*** Given records ***

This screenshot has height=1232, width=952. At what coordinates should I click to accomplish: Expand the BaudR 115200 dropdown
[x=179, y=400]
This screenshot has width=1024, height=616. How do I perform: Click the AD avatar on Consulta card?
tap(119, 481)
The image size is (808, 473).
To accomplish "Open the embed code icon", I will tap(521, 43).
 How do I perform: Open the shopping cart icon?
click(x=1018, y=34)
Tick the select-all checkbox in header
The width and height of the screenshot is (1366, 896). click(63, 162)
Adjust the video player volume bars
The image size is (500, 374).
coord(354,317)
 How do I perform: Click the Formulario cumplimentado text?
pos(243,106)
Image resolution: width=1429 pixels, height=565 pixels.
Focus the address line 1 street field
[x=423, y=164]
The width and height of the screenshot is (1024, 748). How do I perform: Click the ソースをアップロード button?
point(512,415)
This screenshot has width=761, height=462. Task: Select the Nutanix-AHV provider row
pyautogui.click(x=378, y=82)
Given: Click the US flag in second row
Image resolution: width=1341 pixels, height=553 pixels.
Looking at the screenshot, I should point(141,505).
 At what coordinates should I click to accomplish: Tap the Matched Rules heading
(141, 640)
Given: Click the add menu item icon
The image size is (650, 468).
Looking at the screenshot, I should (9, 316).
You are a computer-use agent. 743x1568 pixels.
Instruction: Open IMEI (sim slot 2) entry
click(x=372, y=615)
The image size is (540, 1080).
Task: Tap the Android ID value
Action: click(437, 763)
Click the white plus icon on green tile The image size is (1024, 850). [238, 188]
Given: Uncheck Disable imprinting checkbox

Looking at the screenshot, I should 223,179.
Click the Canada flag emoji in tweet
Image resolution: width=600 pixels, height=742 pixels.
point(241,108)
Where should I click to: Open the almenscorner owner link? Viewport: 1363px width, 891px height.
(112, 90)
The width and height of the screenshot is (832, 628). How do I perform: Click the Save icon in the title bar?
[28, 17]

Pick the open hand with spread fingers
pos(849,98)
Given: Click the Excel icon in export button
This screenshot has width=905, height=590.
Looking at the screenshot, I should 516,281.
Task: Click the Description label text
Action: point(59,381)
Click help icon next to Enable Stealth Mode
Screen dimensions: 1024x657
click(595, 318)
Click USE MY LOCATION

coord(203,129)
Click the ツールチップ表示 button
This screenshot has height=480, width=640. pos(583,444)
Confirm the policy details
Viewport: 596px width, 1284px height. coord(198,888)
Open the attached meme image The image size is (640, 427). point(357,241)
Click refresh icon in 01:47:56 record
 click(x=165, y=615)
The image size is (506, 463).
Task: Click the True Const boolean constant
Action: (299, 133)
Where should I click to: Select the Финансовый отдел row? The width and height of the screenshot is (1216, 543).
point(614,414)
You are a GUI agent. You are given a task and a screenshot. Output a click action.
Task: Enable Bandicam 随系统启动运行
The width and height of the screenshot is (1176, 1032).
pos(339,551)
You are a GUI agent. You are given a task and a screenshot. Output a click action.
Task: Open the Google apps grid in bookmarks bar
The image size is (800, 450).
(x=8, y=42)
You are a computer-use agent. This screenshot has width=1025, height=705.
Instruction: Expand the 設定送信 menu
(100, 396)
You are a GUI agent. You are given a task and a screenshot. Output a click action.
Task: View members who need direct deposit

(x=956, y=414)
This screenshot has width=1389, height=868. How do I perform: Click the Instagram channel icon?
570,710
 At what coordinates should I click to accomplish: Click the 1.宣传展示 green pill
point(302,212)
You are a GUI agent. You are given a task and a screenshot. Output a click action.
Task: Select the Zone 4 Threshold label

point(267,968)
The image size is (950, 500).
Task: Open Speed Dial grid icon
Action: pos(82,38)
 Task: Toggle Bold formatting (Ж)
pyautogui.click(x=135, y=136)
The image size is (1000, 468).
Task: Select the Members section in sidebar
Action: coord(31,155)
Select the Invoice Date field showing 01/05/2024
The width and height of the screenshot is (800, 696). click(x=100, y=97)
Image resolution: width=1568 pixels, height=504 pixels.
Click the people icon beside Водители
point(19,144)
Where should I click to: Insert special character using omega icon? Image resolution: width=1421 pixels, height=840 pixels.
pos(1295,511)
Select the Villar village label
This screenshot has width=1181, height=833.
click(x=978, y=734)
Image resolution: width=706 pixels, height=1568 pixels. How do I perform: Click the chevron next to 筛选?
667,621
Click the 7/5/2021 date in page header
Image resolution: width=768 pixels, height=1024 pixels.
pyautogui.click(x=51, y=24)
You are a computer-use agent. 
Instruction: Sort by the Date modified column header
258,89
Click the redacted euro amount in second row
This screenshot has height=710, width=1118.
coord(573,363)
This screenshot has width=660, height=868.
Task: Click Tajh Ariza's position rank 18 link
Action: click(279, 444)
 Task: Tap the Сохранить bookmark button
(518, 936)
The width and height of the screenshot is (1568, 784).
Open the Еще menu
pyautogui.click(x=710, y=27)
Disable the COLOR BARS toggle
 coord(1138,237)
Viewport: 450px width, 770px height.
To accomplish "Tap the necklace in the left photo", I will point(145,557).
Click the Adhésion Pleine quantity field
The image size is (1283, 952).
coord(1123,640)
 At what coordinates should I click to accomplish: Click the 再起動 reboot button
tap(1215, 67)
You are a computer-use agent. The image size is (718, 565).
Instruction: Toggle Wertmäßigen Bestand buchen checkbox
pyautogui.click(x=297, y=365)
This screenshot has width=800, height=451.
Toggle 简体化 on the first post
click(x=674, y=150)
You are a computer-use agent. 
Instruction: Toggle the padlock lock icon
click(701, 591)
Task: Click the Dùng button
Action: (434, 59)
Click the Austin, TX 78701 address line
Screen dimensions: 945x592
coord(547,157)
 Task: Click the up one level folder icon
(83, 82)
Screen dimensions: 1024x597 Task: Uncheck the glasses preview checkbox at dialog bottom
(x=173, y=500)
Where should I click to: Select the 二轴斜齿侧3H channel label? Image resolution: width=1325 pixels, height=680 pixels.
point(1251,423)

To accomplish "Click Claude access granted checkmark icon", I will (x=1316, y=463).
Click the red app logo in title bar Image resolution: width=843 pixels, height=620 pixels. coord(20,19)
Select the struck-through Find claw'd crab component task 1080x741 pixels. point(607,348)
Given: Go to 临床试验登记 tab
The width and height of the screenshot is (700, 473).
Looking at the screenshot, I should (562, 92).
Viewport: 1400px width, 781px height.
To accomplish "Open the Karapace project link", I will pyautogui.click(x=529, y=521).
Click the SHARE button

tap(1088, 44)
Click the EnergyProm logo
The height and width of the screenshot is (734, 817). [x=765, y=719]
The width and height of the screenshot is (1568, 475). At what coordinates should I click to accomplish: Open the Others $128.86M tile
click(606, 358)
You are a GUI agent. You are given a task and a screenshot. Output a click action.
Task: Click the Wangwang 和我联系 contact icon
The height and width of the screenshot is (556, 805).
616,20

*** End of Given records ***

# Task description
Could you write out exactly the lines above, starting at the first one and ending with the line that has "You are a computer-use agent. 743x1568"?

# Task output
This screenshot has height=1232, width=952. At what coordinates should I click to accomplish: Expand the BaudR 115200 dropdown
[x=179, y=400]
This screenshot has width=1024, height=616. How do I perform: Click the AD avatar on Consulta card?
tap(119, 481)
The image size is (808, 473).
To accomplish "Open the embed code icon", I will tap(521, 43).
 How do I perform: Open the shopping cart icon?
click(x=1018, y=34)
Tick the select-all checkbox in header
The width and height of the screenshot is (1366, 896). click(63, 162)
Adjust the video player volume bars
The image size is (500, 374).
coord(354,317)
 How do I perform: Click the Formulario cumplimentado text?
pos(243,106)
Image resolution: width=1429 pixels, height=565 pixels.
Focus the address line 1 street field
[x=423, y=164]
The width and height of the screenshot is (1024, 748). How do I perform: Click the ソースをアップロード button?
point(512,415)
This screenshot has width=761, height=462. Task: Select the Nutanix-AHV provider row
pyautogui.click(x=378, y=82)
Given: Click the US flag in second row
Image resolution: width=1341 pixels, height=553 pixels.
Looking at the screenshot, I should point(141,505).
 At what coordinates should I click to accomplish: Tap the Matched Rules heading
(141, 640)
Given: Click the add menu item icon
The image size is (650, 468).
Looking at the screenshot, I should (9, 316).
You are a computer-use agent. 743x1568 pixels.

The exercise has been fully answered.